Evaluation of Gastric Carcinomas Histological Patterns in Relation to Tumors Aggressiveness Parameters

M DOBRIȚOIU 1, AE STEPAN 2, CC VERE 3, CE SIMIONESCU 2
PMCID: PMC6421475  PMID: 31123609

Abstract

Gastric carcinomas are frequent tumors with variable growth patterns that may interfere with the evaluation of histopathological prognostic parameters of the lesions. In this study we analyzed the incidence and statistical relation of histological growth patterns depending on the prognostic parameters of gastric carcinomas for 95 cases. Pure forms were present in 82.2% of cases, from which more frequent subtypes were low grade tubular carcinomas and poorly cohesive with signet-ring cells carcinomas. Mixed forms were present in 17.8% of cases, with the highest incidence of tumors containing well differentiated tubular carcinoma and poorly differentiated papillary carcinoma areas. Analysis of the identified types and subtypes in relation to the histological prognostic parameters indicated significant differences regarding the tumor stage, the mixed subtypes being more frequent in advanced stages. Although mixed subtypes were more commonly associated with vascular and perineural invasion, the aspects were statistically insignificant. Together with tumor stage, the lymphovascular and/or perineural invasion should be taken into consideration as prognostic indicators in the postoperative management of gastric cancer.

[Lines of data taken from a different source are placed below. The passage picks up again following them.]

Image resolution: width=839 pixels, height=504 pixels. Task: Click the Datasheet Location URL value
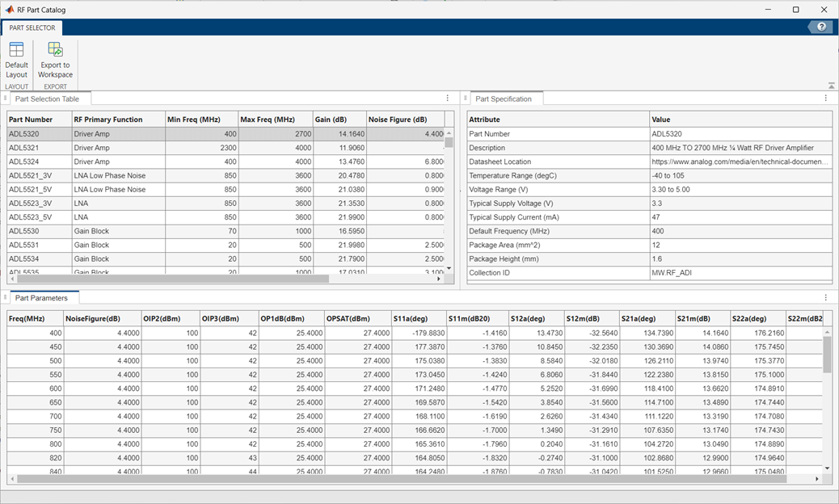coord(739,162)
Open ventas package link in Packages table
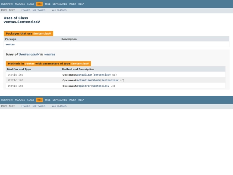 coord(10,45)
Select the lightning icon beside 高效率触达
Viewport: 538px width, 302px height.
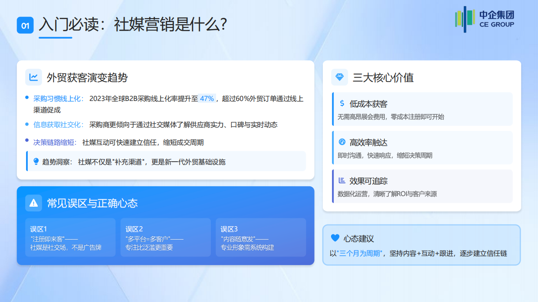click(342, 140)
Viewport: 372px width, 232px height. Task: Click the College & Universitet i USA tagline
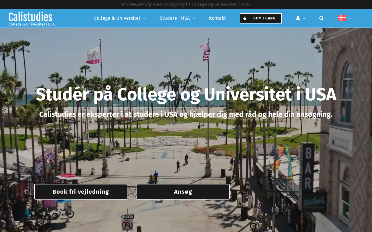coord(32,24)
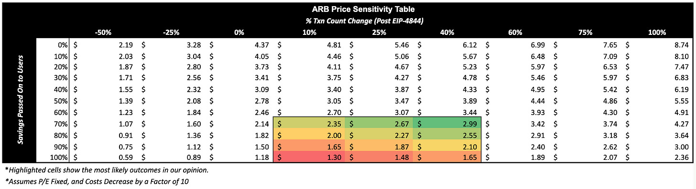Screen dimensions: 696x189
Task: Select the -50% column header
Action: tap(103, 32)
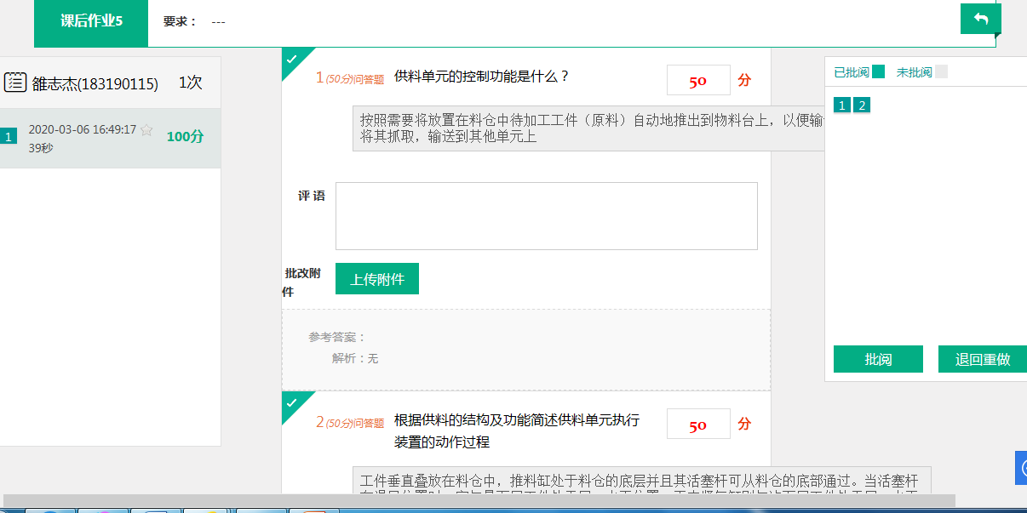Click the 退回重做 return-for-redo button

tap(983, 359)
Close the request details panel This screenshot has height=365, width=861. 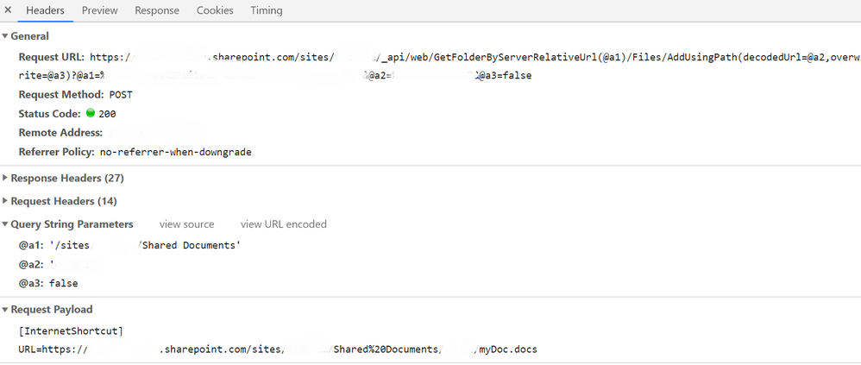pos(8,9)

Keywords: Gastric carcinoma, histological pattern, prognostic parameters

Introduction

Gastric cancer is the fourth most common cancer and the second most common cause of mortality from this disease worldwide [1,2]. Although the incidence of gastric cancer has declined gradually over the last half century, the proximal gastric cancer incidence is growing [3].

Histopathologically, gastric carcinoma exhibits a marked architectural and cytological heterogeneity, often with the coexistence of multiple aspects. World Health Organization (WHO) classification recognizes four major histological patterns of gastric cancers: tubular, papillary, mucinous and poorly cohesive, along with some less uncommon histological variants [4]. The classification into these different subtypes is based on the dominant histological pattern, which often coexists with other histological patterns. The histopathological type is one of the major prognostic factors for carcinomas, which underlies the basic surgical management and consequently the extent of the surgical resection [5,6]. However, for gastric cancer, the prognostic value of the growth pattern has not been consistently recognized.

The mixed histological type accounts for about 25% of all gastric cancers, the coexistence of different histological patterns determining the behavior and prognosis as compared to pure forms of this neoplasia [7,8].

The present study followed the association of various histological patterns of gastric cancer with prognostic severity factors such as vascular and perineural invasion as well as tumor stage.

Materials and Methods

The present study included a number of 95 cases of gastric carcinomas. The biological material was represented by surgical excision specimens obtained from the Surgical Clinics of the Emergency County Hospital of Craiova, which were fixed in 10% neutral buffered formalin, then processed by automated tissue processor (BioOptica) and hematoxylin-eosin stained. Interpretation and acquisition of images was performed using the Nikon E600 microscope. Tumors classification and staging was done according to the latest WHO classification [4].

The lymphovascular invasion was defined by the presence of cancer cells in the endothelium-lined area, and the peri/intraneural invasion was defined by the presence of peri/intraneural cancer cells.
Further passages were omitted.